Es verdad, vivimos en un mundo de grandes problemas y dramas que nos indignan a todos; pero habría que preguntarnos cuando en la historia humana nuestra especie no ha estado sujeta a dilemas y dramas terribles: nunca.

A pesar de las injusticias que nos laceran, de la dominación de las grandes corporaciones, de la especulación bursátil, del agobio del trabajo diario y subordinado, de la carencia de una movilidad eficiente, del deterioro de nuestras relaciones humanas, de la grosera concentración de la riqueza, de la miseria lacerante del África subsahariana, del calentamiento global y de la guerra, sin duda alguna vivimos mejor hoy que en el pasado.

Y aunque los catastrofistas, de todas las marcas reconocibles, nos convoquen a la paranoia y la desesperanza, mostrándonos las graves consecuencias que la industrialización, el uso indiscriminado de energía fósil, el consumo salvaje de los recursos naturales de tierra y mar y otras tragedias ambientales más, la respuesta seguirá siendo siempre que vivimos mejor.

Perder la memoria; ignorar como era el pasado, comprender la desgracia que para la gran mayoría de la población humana del planeta implicaba vivir, es uno de los más graves desastres conceptuales de nuestra época. Vivimos en un espacio-tiempo en el que la singularidad de lo cotidiano, día a día nos conduce a un pesimismo conservador de fábula, al retorno del oscurantismo teológico.

El olvido es una desgracia. Hemos olvidado la antigua dominación, envueltos en el discurso de la adversidad y la infamia del mundo que nos rodea, para combatir la nueva dominación con relatos empequeñecidos y carentes de propuesta. Cuando el posmodernismo envuelto en su enorme arrogancia desterró los grandes relatos, sin construir nuevas totalidades, dio paso al discurso fácil del pesimismo y con ello al nacimiento de nuevas religiones sin dios, que en el uso de las nuevas tecnologías de la información documentan la guerra contra la ciencia y la tecnología actuales.    

Es paradójico que desde la defensa de los derechos humanos se aprecia un desprecio por las libertades actuales. Como se les considera un hecho acabado y garantizado en la naturaleza humana, nadie se atreve desde ellos a disputar el poder, so pena de ser llamado anticuado o político.

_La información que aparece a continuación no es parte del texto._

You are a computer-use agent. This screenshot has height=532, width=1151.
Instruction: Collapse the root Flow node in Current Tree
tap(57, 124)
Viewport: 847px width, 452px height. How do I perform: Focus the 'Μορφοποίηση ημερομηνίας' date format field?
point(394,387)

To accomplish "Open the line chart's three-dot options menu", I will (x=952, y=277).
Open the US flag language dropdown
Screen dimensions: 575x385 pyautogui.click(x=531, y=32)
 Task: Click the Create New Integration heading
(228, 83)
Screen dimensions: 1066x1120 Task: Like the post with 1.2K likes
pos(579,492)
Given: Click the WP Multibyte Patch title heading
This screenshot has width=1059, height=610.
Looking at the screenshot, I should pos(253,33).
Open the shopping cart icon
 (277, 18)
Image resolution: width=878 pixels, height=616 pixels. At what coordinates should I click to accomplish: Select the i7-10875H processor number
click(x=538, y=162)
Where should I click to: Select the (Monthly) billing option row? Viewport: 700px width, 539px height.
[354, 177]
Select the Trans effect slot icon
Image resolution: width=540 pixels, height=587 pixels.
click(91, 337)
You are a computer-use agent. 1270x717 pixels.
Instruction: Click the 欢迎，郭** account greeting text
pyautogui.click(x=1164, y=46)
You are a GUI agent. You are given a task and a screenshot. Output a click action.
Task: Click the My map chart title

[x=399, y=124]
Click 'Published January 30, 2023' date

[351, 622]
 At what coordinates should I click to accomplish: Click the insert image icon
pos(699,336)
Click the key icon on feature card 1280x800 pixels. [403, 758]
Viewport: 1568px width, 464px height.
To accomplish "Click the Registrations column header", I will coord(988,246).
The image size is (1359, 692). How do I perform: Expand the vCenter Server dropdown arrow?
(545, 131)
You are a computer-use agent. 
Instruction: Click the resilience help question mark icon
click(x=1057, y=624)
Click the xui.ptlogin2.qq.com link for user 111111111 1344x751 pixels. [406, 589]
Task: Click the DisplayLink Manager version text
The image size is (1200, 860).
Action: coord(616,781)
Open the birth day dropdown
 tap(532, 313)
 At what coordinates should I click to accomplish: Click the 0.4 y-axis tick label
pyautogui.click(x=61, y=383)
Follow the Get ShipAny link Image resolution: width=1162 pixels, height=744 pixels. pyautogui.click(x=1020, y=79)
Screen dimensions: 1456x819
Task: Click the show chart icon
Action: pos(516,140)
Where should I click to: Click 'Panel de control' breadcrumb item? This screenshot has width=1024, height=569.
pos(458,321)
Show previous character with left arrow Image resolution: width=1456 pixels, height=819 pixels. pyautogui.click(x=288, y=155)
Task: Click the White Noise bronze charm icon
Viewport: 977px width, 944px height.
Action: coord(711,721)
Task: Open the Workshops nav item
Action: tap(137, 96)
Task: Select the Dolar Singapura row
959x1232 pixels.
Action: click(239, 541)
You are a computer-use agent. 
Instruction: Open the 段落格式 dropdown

El nuevo conservadurismo, se muestra como las dos caras de una moneda: en una están los catastrofistas para los que el retorno a la tradición mística y espiritual es la única solución ante la agresión irrefrenable de la ciencia y la tecnología, y en la otra los apologistas de la tecnología para quienes el mundo comenzó con la invención de internet. Para ambos el discurso filosófico de la modernidad, la ilustración, es un estorbo, una falacia a la que se debe desterrar de la nueva era posmoderna donde sólo las pequeñas historias cuentan.

Desde una ética neutra o sin memoria, se ignora que son las relaciones de poder el punto del que emanan el conjunto de conocimientos prácticos, que permiten reconocer los focos rojos de la civilización y que sólo desde el hacer político es posible encontrar las soluciones a los dilemas actuales.

La ciudadanización de la política es el gran acierto de la modernidad y de la ilustración, y si bien la democracia no es en absoluto el poder del pueblo, también es cierto que sin la democracia sería imposible hablar de derechos humanos como el de la educación o el de la salud. En la conjunción ciencia-tecnología-democracia está el punto de partida para la solución a los nuevos problemas globales, pero para ello es necesaria la transformación, desde una nueva ilustración, de los hechos políticos. Se trata de reconstruir el edificio político desde una nueva noción de ciudadanía libre, responsable e inteligente.